Bounced messages: Introduction
When an e-mail cannot be delivered for some reasons, such as full mailbox, blocked domain or non-existent account, the bounced e-mail is sent back to the original sender. Probably, if you are sending a few emails every day, the delivery errors will not be a big deal for you. In case you are sending a lot of emails every day you need to know the potential problems. The server can block all emails from you if you are repeatedly sending messages to a bad address on some popular domain. Besides, if you have a low bandwidth connection it is also necessary not to waste traffic. But if you are repeatedly sending emails to bad addresses, it wastes your bandwidth. Even if your connection has a high bandwidth capability, this problem will grow in scale with time.
It is obvious that if you want to improve your work you have to identify bad addresses and delete them from your address database. Sometimes it is necessary not to delete bad addresses, but to mark them as “bad” and then try to send a message to them one more time. But how will we know that the address is bad?
The simplest solution is address verifying. Sometimes a user can make errors in the email addresses. Thus, your program should check the email address for syntactical errors and for non-existent domains. But unfortunately, syntactical check will not tell you whether the user’s part of the address is valid.

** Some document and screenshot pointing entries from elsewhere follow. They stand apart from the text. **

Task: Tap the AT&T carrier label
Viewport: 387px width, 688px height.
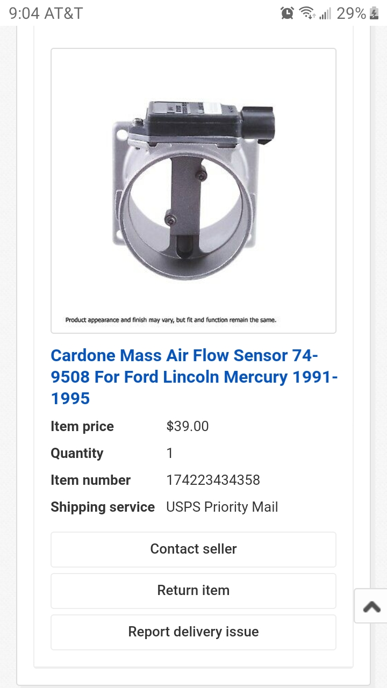Action: (63, 13)
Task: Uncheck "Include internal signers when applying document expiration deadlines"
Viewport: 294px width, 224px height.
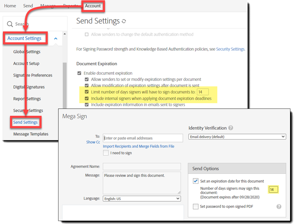Action: point(86,99)
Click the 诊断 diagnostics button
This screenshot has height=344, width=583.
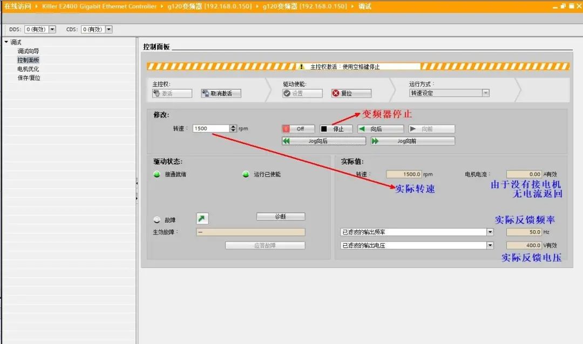coord(280,216)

The majority of all SMTP servers will accept mail addresses to anyone in their domain. The problem is that such servers figure out that the accepted mail address does not exist a few minutes later (time can vary). For example, if you send a message to 12345@domain.com, while you have valid addresses in the same domain (jdoe@doamain.com), you will get a bounce some time later. The server accepts all emails that go to a valid domain. That is why you can determine that an address is bad only if your message returned with the undeliverable mark (the so-called bounced message). The SMTP protocol provides a notification mechanism when a message cannot be delivered. This notification mechanism works by creating a new e-mail message which is sent to the original sender to inform him or her that their message was not delivered.